The birth of Musee d’Orsay starts with the zeitgeist of our modern era when the spirit of liberty and expressionism was born out of a pyrrhic victory over the antediluvian customs and dogmas upheld by a few select. Originally, the land surrounding the museum was part of a private garden belonging to Queen Margaret, the wife of King Henry VI. In the 19th century, the Palais d’Orsay was used for the Court of Accounts, most of which were burned down to the ground during the uprising of the Paris Commune in 1871. Then in 1897 the government decided to build a new railway station to facilitate transportation of passengers to the center of Paris directly, preparatory to the upcoming 100 World Fair. During WWII, the station was used as a mailing center to send packages and letters to prisoners of the war and to receive them after the war. Finally, the station was re-born as Musee d’Orsay exhibiting all the arts from the second half of the 19th century with a presidential blessing of Francois Mitterrand in December 1986.

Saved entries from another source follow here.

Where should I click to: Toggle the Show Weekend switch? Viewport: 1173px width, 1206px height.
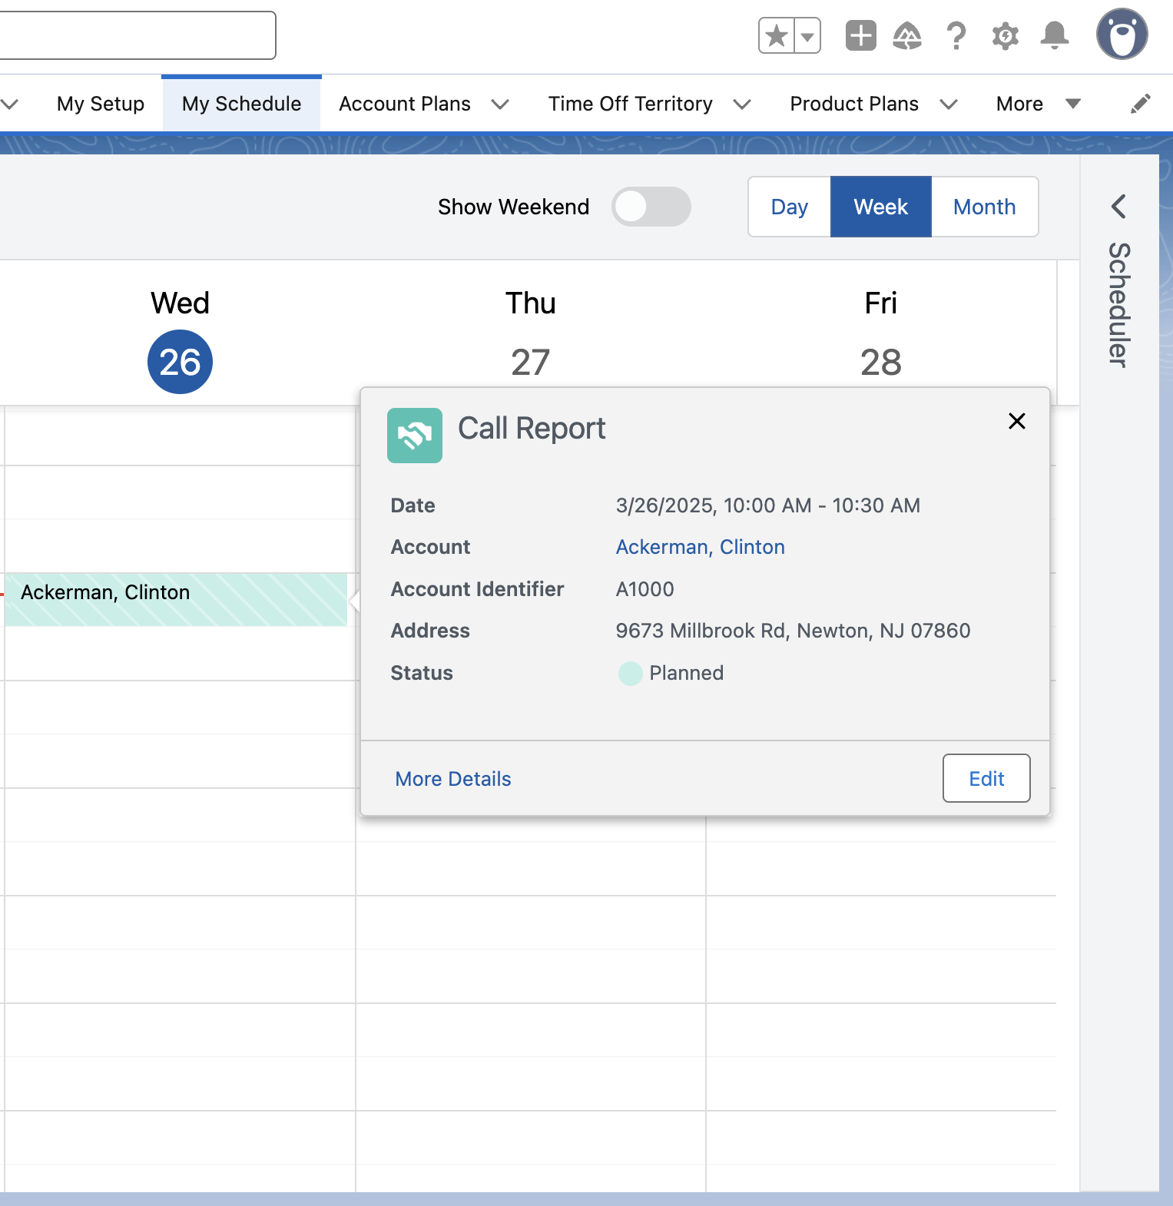(651, 207)
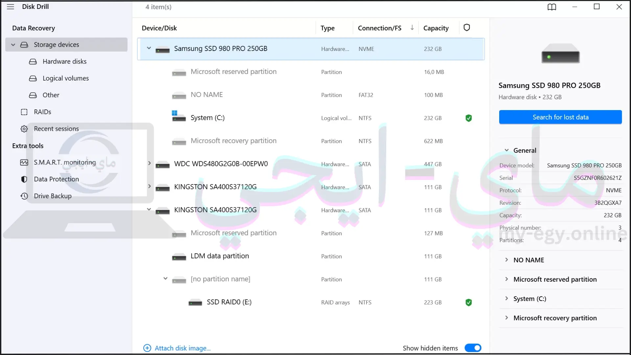Select Logical volumes in sidebar
631x355 pixels.
click(65, 78)
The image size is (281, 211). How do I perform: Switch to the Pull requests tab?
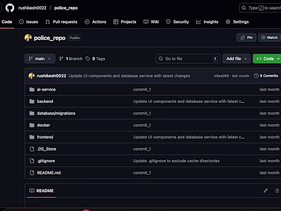click(61, 22)
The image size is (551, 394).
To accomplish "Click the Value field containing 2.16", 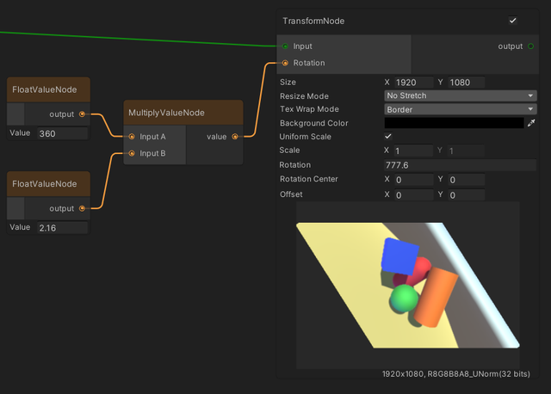I will [x=61, y=228].
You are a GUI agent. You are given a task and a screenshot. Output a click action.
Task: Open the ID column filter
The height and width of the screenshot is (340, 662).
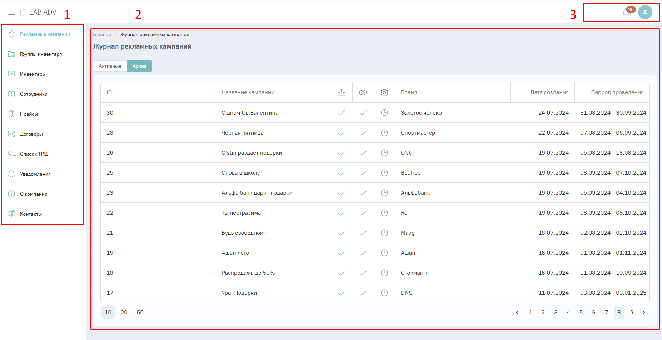click(x=116, y=92)
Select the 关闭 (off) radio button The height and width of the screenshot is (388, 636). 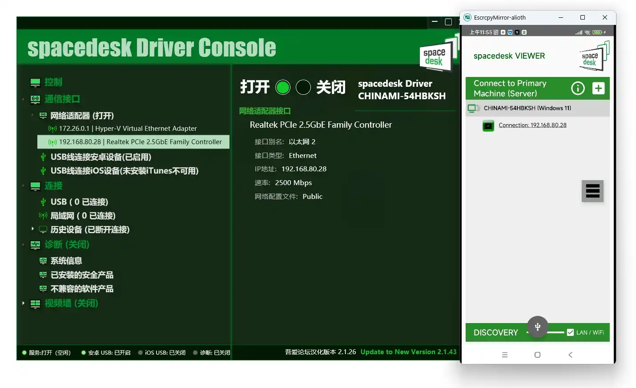point(303,87)
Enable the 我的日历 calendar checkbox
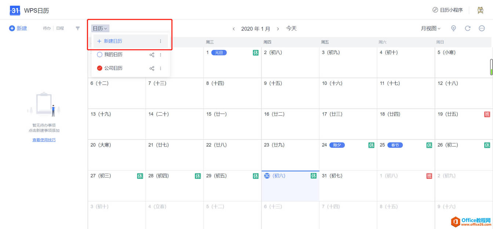This screenshot has width=493, height=229. click(x=99, y=55)
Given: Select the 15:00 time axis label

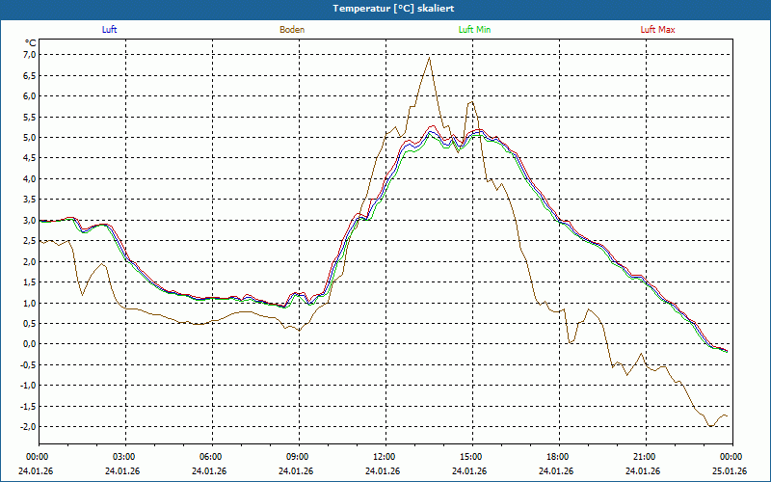Looking at the screenshot, I should click(471, 457).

Musee d’Orsay embodies individualism freed from the rigid status quo of the old academics in the French arts scenes. It houses famous impressionist and post impressionist paintings of the 19th by Gustave Courbet, Eduard Manet, Edgar Degas, Camille Pissarro, Pierre-Auguste Renoir, Claude Monet, Vincent Van Gogh, and so forth. All of these painters were revolutionary vanguards of Impressionism, a new genre depicting everyday life of the ordinary not of mythological or even loyal figures and the simple beauty of nature in the most artistically innovative methods of painting that had not been seen in the paintings of previous eras.

Vincent Van Gogh’s “The Siesta” in the museum deserves a special recognition both by its artistic merit and personal background of the painting. It was painted when Gogh was a patient in a mental asylum. Initially beginning his career as a preacher, Gogh was soon disillusioned with arid rigidity of Christianism, and turned himself to the word of painting in attempt to find a solace for his restless soul. He often copied the works of Jean Francois Millet and thought more highly of him than of Manet. Gogh’s use of vibrantly contrasting colors, such as blue and yellow, violet and organic, Gogh portrayed rural France at its most vividness dynamically.

As with many creative artists, Gogh lived a difficult life of being let down by his low self-worth. To illustrate, Gogh had a drunken brawl with Paul Gaughin, in which Gogh threatened Gauguin with a razor then fled a local brothel, where he ended up cutting off the lower part of his let ear lobe. Moving from one asylum to another, Gogh’s creative ingeniousness was recognized and encouraged by Dr. Gachet, an Impressionist enthusiast who drove this extraordinary patient of his to creative indulgence, leading Gogh to create 70 more paintings in 70 days, although he sold only two paintings in his lifetime. The last day of Gogh was just like another working day, for he shot himself in the chest while painting in a wheat field. Notwithstanding the tragic end and life wrinkled in anguishes and distresses, Gogh’s resilient spirit driven by his creative madness is enshrined in his paintings that have stood the test of times all around the world, canonizing him as a key figure in transformation from Impressionism to modern art in art history.

Musée d’Orsay in Paris by Wander Stones is a lively reference book about the museum and the oeuvres of the aforesaid and other famous painters with beautifully displayed photos and detailed information on the paintings and the painters in easy language. This is also a lovely book to be viewed on a Kindle Fire with easy references to pages and stunningly colorful photos effortlessly downloaded on the device to enjoy the tour of the museum anywhere, magically transporting you in front of each of the paintings in the museum. Or if you plan to visit the museum, then reading this book will prepare you with arms of information. All in all, the knowledge from the book will help you appreciate the beauty of the arts at their best because as defined by Sir Edmund Burke the standard of reason and beauty is all the more appreciated by the faculty of the mind affected with the works of imagination and the elegant arts, which is universal in all humans and of sentiment common to all mankind.